* [PROBLEM REQUIREMENTS]:
Convert the material below into a numbered list, beginning at the line that contains "coordinates (309, 163)." and stopping after the line that contains "compress to .zip". Omit any blank lines.
── TASK INPUTS
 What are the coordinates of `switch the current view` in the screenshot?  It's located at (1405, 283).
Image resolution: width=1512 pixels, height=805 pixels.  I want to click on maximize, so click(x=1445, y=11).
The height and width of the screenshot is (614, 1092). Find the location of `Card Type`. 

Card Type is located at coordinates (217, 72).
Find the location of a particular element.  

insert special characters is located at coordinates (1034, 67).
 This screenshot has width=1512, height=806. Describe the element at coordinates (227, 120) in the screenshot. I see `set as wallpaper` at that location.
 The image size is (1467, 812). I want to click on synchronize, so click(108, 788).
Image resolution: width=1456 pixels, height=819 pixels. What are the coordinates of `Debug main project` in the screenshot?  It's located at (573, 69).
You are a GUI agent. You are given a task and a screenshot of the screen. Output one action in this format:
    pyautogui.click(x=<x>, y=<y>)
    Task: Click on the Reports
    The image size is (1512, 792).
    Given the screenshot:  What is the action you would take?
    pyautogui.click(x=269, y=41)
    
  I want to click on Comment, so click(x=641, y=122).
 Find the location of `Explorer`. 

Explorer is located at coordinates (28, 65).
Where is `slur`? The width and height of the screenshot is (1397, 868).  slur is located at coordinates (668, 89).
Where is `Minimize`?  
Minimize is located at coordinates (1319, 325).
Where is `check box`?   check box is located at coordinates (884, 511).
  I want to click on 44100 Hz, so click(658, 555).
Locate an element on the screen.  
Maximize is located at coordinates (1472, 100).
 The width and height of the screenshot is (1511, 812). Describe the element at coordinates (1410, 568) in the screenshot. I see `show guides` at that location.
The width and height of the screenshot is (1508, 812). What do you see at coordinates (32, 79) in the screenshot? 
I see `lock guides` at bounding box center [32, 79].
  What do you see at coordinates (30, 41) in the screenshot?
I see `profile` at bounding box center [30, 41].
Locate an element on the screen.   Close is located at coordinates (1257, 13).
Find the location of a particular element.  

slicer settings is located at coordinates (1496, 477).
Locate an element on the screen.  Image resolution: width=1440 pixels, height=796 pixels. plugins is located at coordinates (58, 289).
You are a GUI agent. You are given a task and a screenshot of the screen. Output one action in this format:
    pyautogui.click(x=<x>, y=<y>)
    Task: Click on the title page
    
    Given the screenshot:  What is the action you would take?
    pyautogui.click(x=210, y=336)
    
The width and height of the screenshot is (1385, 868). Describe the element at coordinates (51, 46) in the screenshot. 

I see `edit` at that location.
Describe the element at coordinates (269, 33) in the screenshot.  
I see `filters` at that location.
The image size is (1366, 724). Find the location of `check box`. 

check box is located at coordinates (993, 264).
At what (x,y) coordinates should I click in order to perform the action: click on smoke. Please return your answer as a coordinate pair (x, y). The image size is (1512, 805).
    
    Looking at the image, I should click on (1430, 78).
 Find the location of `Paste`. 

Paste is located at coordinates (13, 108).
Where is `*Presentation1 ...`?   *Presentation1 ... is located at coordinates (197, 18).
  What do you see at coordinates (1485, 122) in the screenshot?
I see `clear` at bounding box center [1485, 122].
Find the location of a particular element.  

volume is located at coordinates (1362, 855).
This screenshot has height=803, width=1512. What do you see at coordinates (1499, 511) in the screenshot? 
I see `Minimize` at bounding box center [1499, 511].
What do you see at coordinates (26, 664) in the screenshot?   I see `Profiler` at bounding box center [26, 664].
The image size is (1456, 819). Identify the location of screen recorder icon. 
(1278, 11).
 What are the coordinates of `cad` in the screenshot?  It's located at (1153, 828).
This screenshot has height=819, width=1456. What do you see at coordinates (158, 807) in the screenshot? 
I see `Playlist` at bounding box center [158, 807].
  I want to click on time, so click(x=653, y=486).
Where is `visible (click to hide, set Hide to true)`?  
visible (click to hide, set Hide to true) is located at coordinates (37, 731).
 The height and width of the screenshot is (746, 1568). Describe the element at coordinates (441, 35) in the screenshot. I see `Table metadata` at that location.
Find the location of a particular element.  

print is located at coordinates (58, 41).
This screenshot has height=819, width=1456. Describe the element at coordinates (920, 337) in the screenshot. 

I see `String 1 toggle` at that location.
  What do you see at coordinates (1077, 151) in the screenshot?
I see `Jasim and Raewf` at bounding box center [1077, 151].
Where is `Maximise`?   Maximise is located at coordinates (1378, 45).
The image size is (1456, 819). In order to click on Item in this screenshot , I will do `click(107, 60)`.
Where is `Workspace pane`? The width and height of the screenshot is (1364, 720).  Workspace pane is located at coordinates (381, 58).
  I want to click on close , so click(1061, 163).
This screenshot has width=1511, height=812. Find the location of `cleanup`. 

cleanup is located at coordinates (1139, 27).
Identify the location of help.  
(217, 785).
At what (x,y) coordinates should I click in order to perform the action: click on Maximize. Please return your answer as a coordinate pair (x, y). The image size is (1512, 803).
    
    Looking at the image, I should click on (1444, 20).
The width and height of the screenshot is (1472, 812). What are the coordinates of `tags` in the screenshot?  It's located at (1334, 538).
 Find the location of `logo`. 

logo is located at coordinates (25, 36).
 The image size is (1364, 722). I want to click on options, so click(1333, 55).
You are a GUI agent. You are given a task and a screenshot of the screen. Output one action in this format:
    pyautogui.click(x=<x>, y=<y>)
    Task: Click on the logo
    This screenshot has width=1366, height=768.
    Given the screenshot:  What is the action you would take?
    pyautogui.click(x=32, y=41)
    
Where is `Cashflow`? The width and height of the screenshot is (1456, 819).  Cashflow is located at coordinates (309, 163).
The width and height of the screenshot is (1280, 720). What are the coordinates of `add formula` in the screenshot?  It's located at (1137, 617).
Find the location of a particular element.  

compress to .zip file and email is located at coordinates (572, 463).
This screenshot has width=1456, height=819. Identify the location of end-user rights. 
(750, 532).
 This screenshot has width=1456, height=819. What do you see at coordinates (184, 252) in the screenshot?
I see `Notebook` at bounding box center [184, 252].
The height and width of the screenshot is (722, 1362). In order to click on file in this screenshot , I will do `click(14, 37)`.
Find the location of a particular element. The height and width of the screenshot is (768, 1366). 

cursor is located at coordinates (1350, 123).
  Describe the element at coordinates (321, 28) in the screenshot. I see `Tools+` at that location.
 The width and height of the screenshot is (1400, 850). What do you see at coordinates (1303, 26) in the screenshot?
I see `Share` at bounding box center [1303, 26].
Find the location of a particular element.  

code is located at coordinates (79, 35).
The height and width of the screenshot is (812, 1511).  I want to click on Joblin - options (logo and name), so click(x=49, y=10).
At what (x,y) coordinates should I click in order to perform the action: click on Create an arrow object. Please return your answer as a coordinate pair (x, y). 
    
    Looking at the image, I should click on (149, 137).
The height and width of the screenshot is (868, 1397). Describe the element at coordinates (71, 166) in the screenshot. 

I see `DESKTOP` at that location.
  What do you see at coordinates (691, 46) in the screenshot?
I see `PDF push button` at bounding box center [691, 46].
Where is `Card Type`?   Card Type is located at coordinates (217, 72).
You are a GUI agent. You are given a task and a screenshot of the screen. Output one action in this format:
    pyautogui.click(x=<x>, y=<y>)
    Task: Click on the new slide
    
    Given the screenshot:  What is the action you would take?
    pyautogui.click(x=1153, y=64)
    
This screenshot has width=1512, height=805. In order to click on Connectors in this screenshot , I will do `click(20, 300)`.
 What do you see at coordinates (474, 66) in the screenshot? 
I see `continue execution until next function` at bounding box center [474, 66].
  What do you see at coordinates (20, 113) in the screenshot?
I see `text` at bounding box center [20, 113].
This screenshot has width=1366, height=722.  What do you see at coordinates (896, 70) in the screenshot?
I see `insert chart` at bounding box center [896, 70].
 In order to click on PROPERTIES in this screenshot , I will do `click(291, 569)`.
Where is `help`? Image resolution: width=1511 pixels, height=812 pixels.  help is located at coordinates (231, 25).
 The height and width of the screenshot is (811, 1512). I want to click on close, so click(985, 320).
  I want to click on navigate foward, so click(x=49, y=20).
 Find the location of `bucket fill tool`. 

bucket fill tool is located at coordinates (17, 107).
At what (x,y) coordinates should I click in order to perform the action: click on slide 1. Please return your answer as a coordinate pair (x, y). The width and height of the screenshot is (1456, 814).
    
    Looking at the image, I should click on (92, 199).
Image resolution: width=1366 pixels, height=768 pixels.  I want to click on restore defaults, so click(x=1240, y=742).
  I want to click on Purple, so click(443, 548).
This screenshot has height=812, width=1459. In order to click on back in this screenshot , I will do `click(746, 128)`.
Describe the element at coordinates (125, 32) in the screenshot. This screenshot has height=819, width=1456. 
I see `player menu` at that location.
────
* [ANSWER TO THE TASK]:
1. Where is `Cashflow`? The width and height of the screenshot is (1456, 819).  Cashflow is located at coordinates (309, 163).
2. The width and height of the screenshot is (1280, 720). What are the coordinates of `add formula` in the screenshot?  It's located at (1137, 617).
3. Find the location of a particular element.  
4. compress to .zip file and email is located at coordinates (572, 463).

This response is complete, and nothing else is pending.